At the time, he was 28 years old and focused on Campus Christians, a student ministry he founded at Kansas University in 1973.

"I didn't think I wanted to be part of an older, established congregation," he said.

On Sunday, amid hugs, smiles, tears and laughter, Goodman, 54, stepped down as pastor of First Christian Church. Until yesterday, he had the longest tenure of any religious leader in Lawrence.

Goodman and his wife, Barbara, are moving to northern Michigan, where he has a new job as associate pastor of leadership development with Stutsmanville Chapel, a regional community church in the Petoskey/Harbor Springs area.

On Sunday, First Christian Church was packed with about 400 people for Goodman's final service and about 300 who stopped by for an afternoon farewell reception.

Many described Goodman as warm, accepting and full of grace.

"He's just willing to meet people where they are, encourage them, and give whatever kind of support he can," Sheri Penny said.
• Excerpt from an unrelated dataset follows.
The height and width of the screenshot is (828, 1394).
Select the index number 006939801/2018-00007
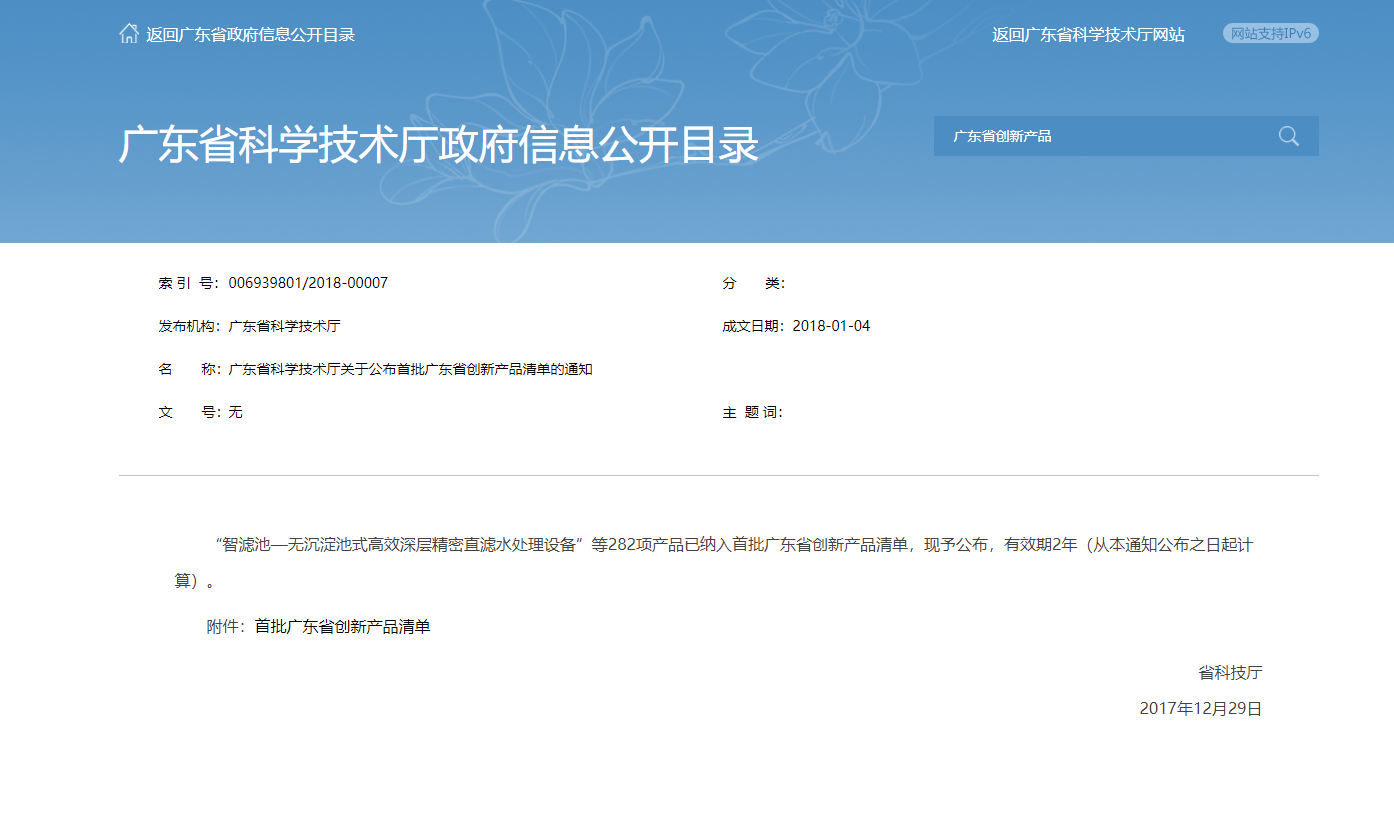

Larry McElwain said Goodman was a representative to the community through programs such as PeaceWays, which helped people overcome life-defeating problems, and Divorce Care, a recovery group for people who have experienced relationship separation and loss.

"He's kind of been a bridge out into the community," McElwain said. "He's just a very warm person."

Jan Tucker, the secretary at First Christian, said she remembered Goodman for his touching, personal eulogies.

"When I think of Ron, I think of the caring thoughts he gave to my loved one's funeral services," she said. "He really personalizes a funeral."

James Hilliard said he and his wife chose First Christian as their church 12 years ago largely because of Goodman. Hilliard said Goodman walked the middle ground between conservative and liberal churches in Lawrence and always looked for a way to unify the city's religious community.

He also praised Goodman for his efforts at improving First Christian's youth programs.

"Our kids see him like a grandfather figure they just run up and hug him," Hilliard said. "He just lights up when kids are around."

Goodman said he and his wife were ready for new adventures.

"Long-term ministry can be fruitful," he said. "I guess we feel like we've accomplished what we came here to accomplish."

Barb Goodman is closing her personal counseling business in Lawrence and is considering opening a new business when they get settled in Michigan.

Although they are leaving, she said they always would be a part of the church.

"It felt more like a celebration today," Barb Goodman said. "It felt like they're really sending us off to a new ministry."

Goodman said he felt First Christian, which has about 400 active members, had become a stronger, caring community in the last 25 years.

"We've been a church that meets people where they are in life in a nonjudgmental way," he said. "It's not a church where you have to have it all together."

In leaving, Goodman has the same sentiments as when he became pastor.

"We leave reluctantly," Goodman said. "It's been a very fulfilling ministry."